ゲーム上ではこの正嫡殿下アルフレッドと公爵令嬢クリスティーナとの婚約は入学式の二ヶ月後。王宮からの発表で知らされる事になっているのだが、それより早く、しかも噂話などで広がるというような類の話ではない。
「どうして機密が洩れている・・・・・」
「なんだと!」
驚くアーサーに席を座り直して説明した。王太子最有力と目される正嫡殿下の婚約話は、それだけで国事行為であること。相手の公爵令嬢の家は宰相家であると同時に王国有数の権門であり、この話だけで貴族社会の力関係に影響を及ぼすものであること。よって発表するタイミング自体が政治的なものであり、漏洩などすればそれだけで権威が失墜しかねないものであること。だから機密なのだと。
「じゃあどうなるんだ、グレン」
先ほどまでとは一転して厳しい面持ちとなったアーサーに、俺はあまり言いたくない予想を告げた。
「話自体が流れる可能性がある。流れれば話が機密にはならないからな」
「流れるってそんな・・・・・」
「堅牢に見える宰相家の力だが、実は宮廷内の微妙なバランスの上に成立している」
「いや、公爵家の存在感は圧倒的。何があっても全く揺るぎがないだろう」
王国有数の権門ノルト=クラウディス公爵家は、単に国政を担う宰相家というだけではなく、封地ノルト=クラウディス領は王国最大の貴族領であり、陪臣も桁違いに多い。家令トラスルージン家、ノルト執権ジームス家、トス・クラウディス執権アウザール家、サルス・グラディウス執権イードン家など、日本で言う家老クラスの家はいずれも伯爵位。

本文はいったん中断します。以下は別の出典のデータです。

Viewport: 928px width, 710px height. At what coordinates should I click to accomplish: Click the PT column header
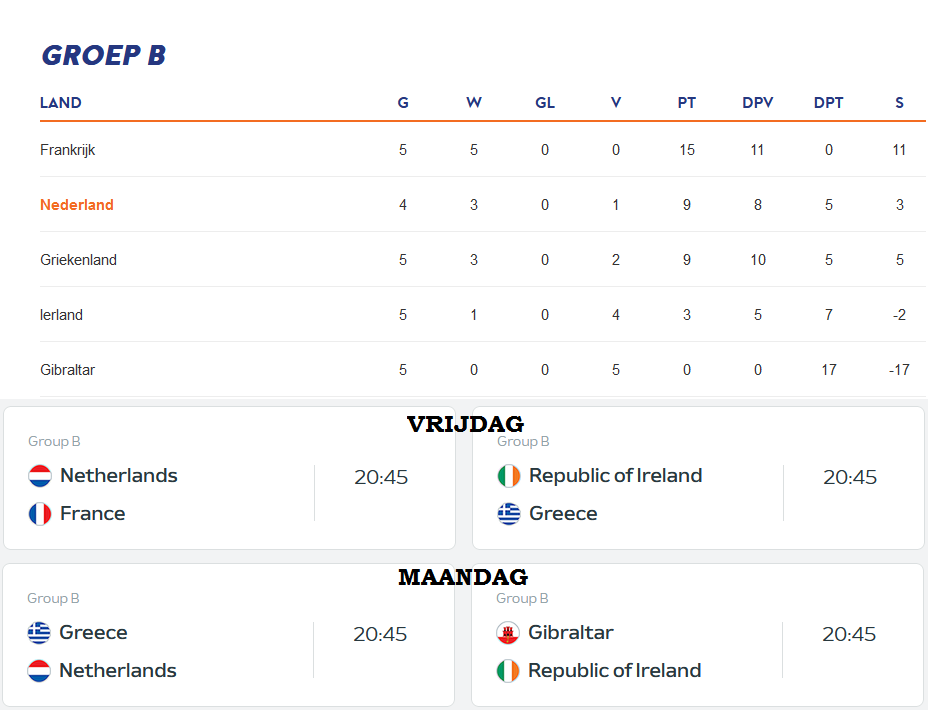click(x=687, y=103)
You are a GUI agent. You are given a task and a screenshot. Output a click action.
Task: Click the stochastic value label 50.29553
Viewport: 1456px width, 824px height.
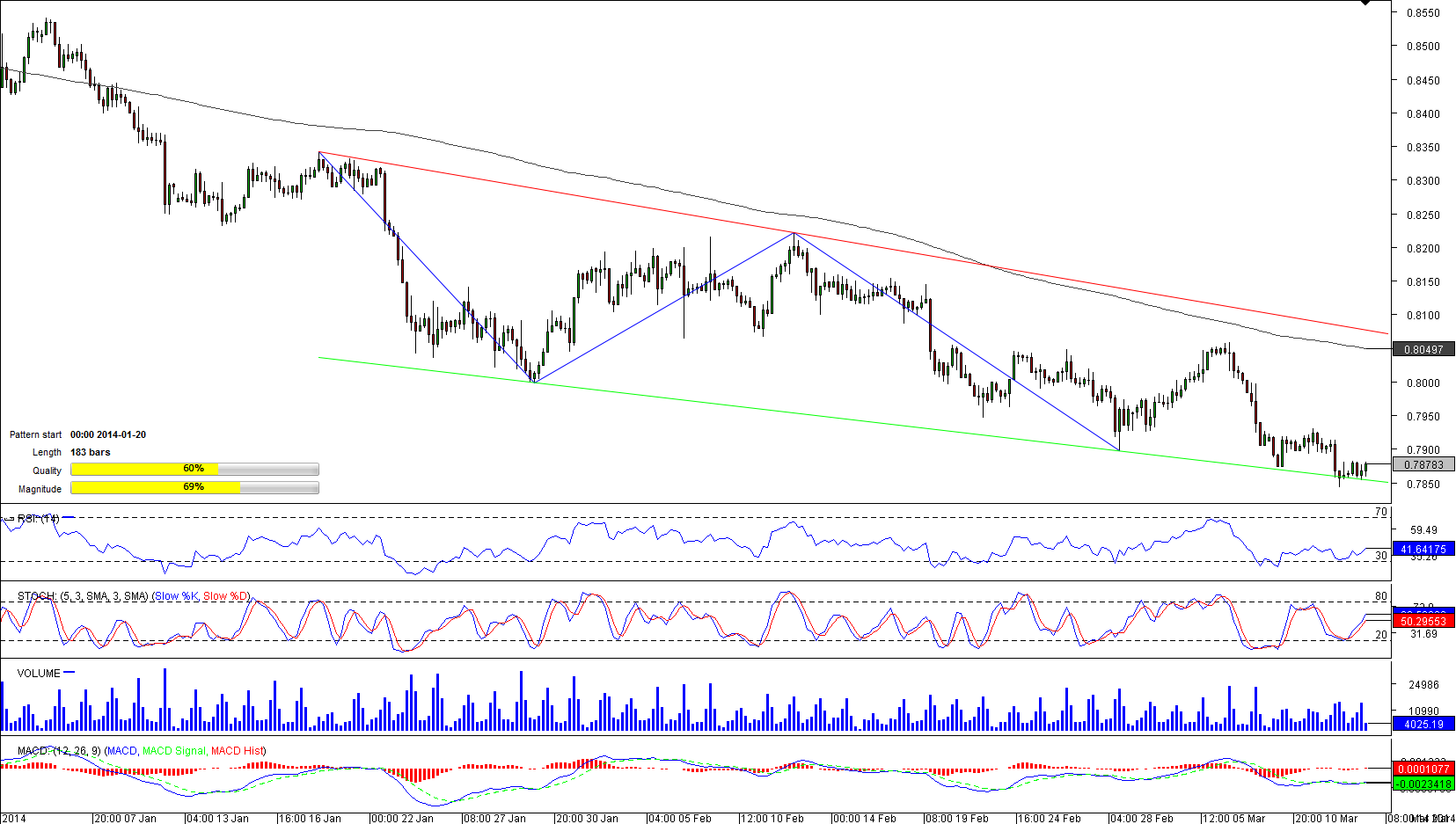(x=1423, y=622)
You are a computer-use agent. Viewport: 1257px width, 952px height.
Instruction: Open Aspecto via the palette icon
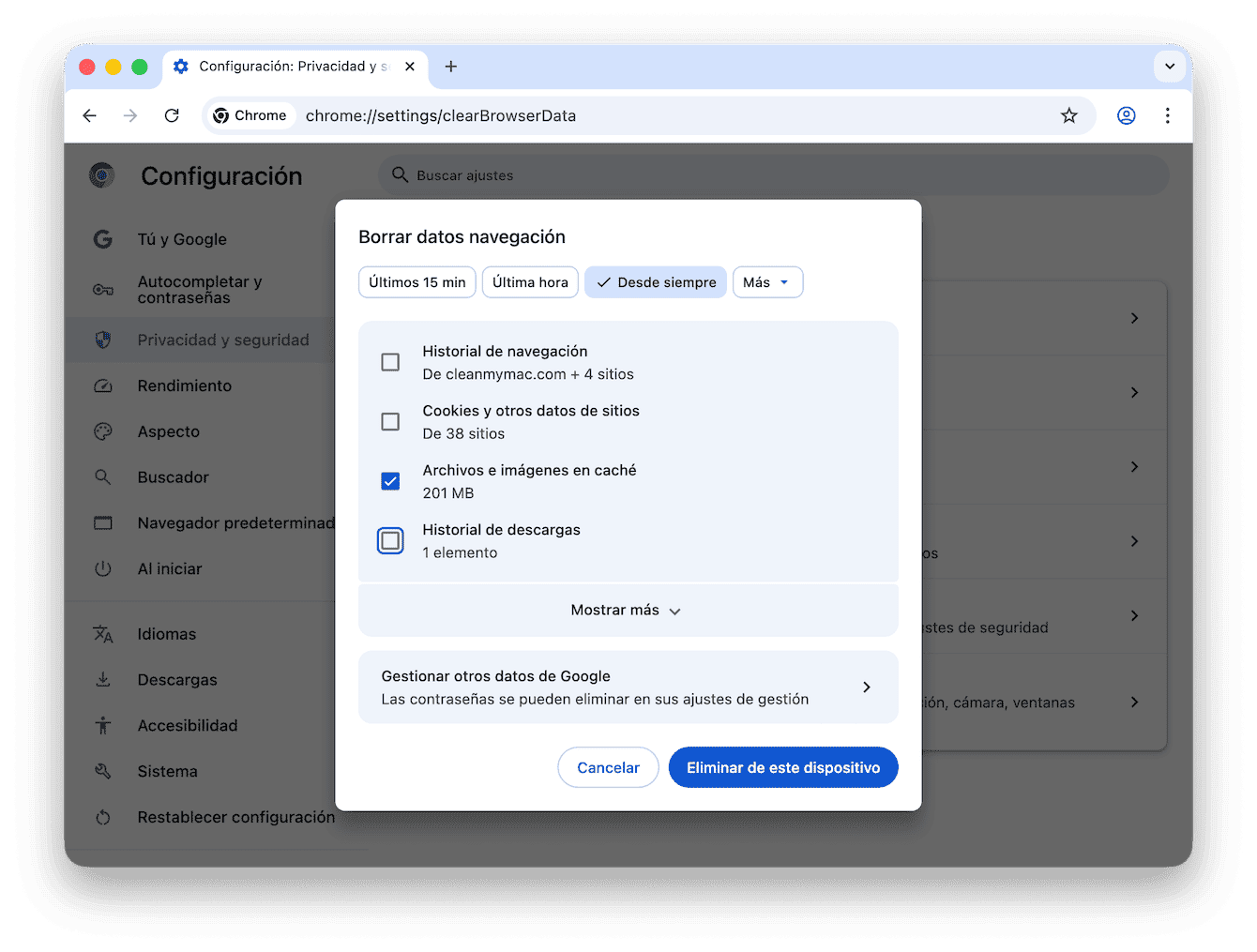pyautogui.click(x=103, y=431)
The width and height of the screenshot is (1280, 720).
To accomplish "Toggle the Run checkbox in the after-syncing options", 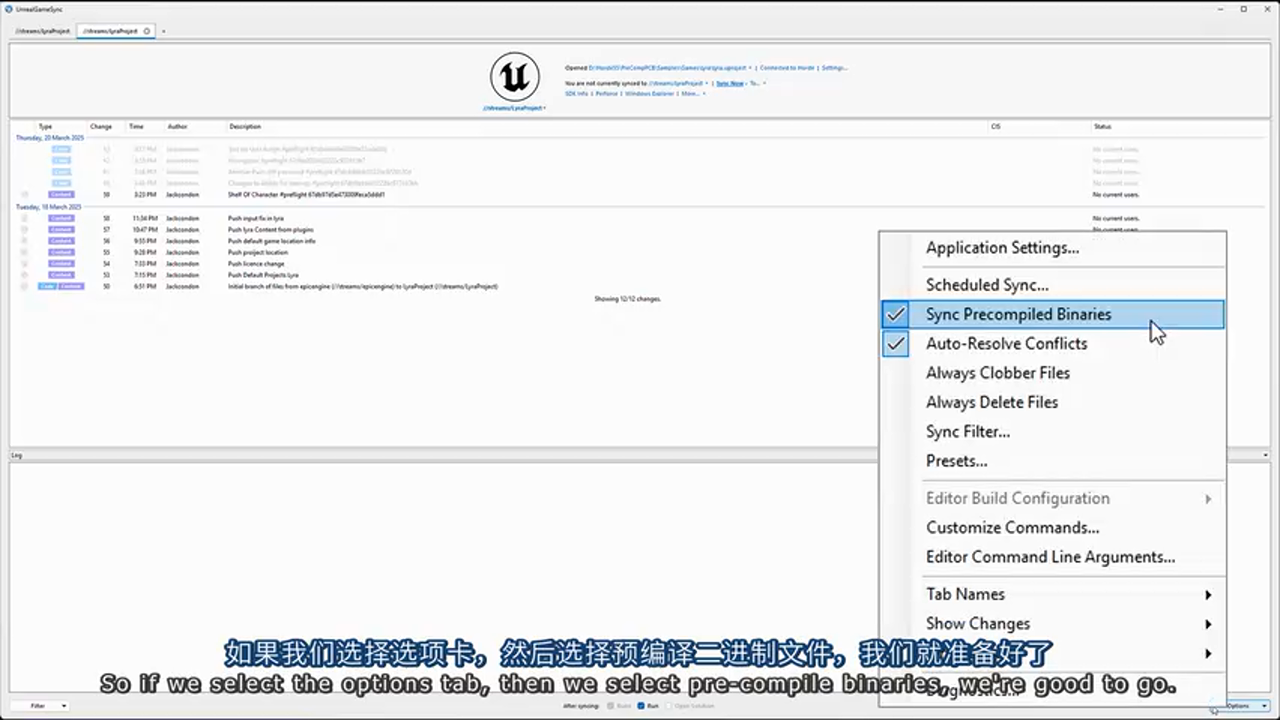I will 641,706.
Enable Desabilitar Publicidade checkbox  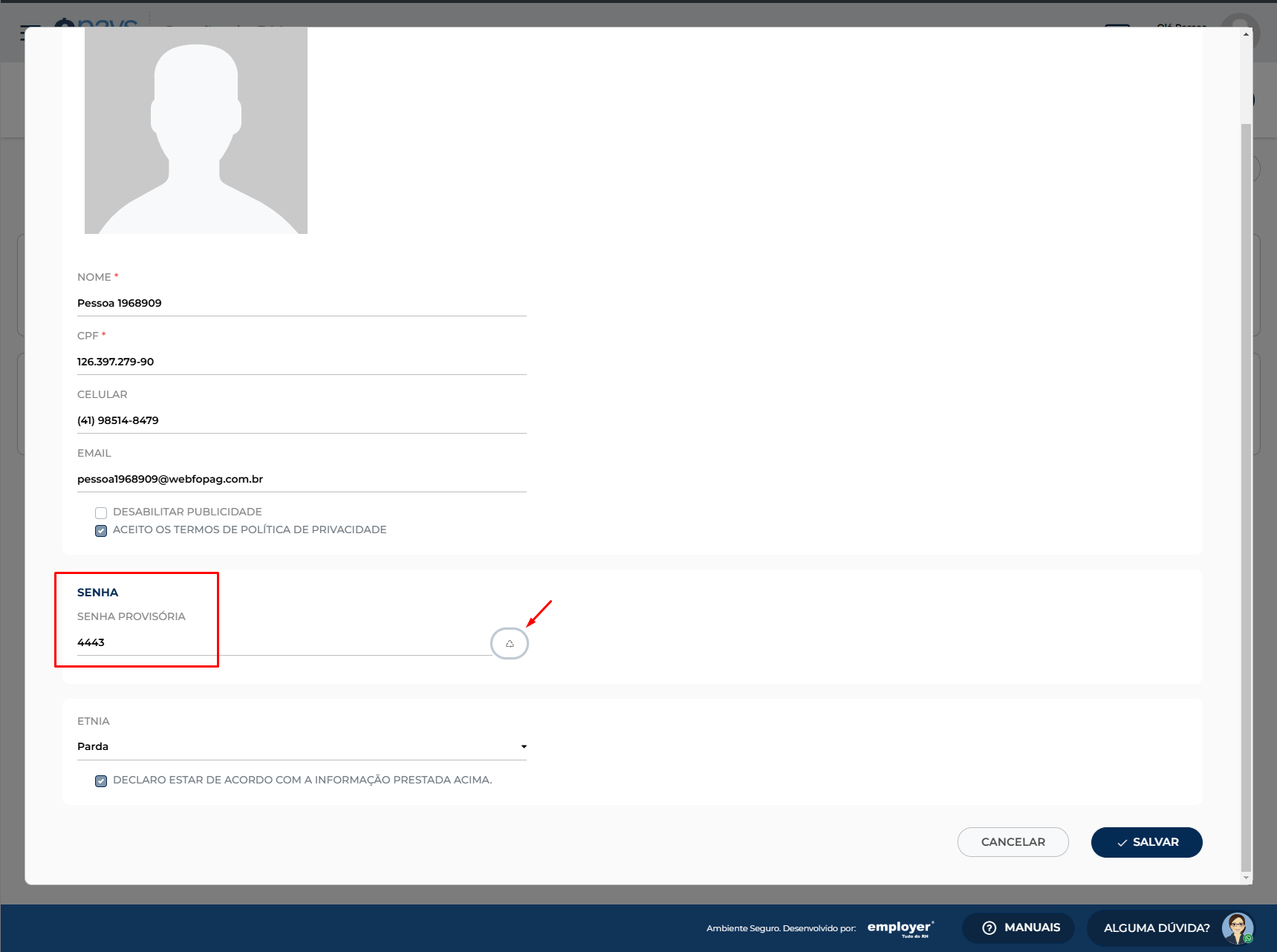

それだけではない。王都にあるノルト=クラウディス家の屋敷の執事長はベスパータルト子爵家が、領国内の騎士団、クラウディス騎士団はスフォード子爵家が、ノルト騎士団はディグレ男爵家が、という具合に、ノルト=クラウディス家では王国屈指の一大家臣団が構成されていた。
そりゃ陪臣が三つの男爵家しかないボルトン伯爵家の令息から見れば、ノルト=クラウディス公爵家は圧倒的な存在感だわな。
「そうじゃない。そうじゃないんだ」
俺はアーサーの発言を否定した。アーサーは知らないのだ。貴族派と宰相派では圧倒的に貴族派の方が多い事を。そもそも宰相派は所領を持たぬ宮廷貴族が多い。国王に封地を持って仕えているのではなく、能で仕えている連中が宰相派。
これまでは国王の親類縁者を中心に構成される国王派と、宮廷貴族が中心の宰相派が組んでいるのが現体制の実態。所領を持つ貴族の多くが貴族派に属している状況の中、どちらにも与せぬ中間派貴族がいることで貴族派は多数を形成できなかった。大体、中間派貴族の中心は他ならぬボルトン伯。アーサー、君の父親だぞ。ここではそれをさすがに言えないが。
「正嫡殿下と公爵令嬢の婚約話は、国王派と宰相派の誼を盤石なものとするためだ」
「裏を返せば『盤石ではない』ってことだな」
「なるほど!」
アーサーは頷いた。盤石ではないから婚姻話が出てくる。ところがその話が発表する前に洩れればこれは恥。恥を隠す為には最初から無かった事にするのが一番だ。だが・・・・・
「それじゃ、国王派と宰相派との関係はどうなるんだ?」
「変わるだろうなぁ」
「どう変わるのかはわからんが」
アーサーは納得したように頷いだ。が、この話、仮に流れた場合、変わるのは王宮内の力関係だけではない。『エレノオーレ!』というゲームのシナリオ自体に劇的な変化をもたらしてしまう。俺にとってはこちらの方がはるかに重要で重大。
この『エレノオーレ!』では学園入学後、ヒロインらが正嫡殿下と接点を持った後に正嫡殿下アルフレッドと公爵令嬢クリスティーナとの婚約が発表され、三角関係に発展するという図式で物語が展開される。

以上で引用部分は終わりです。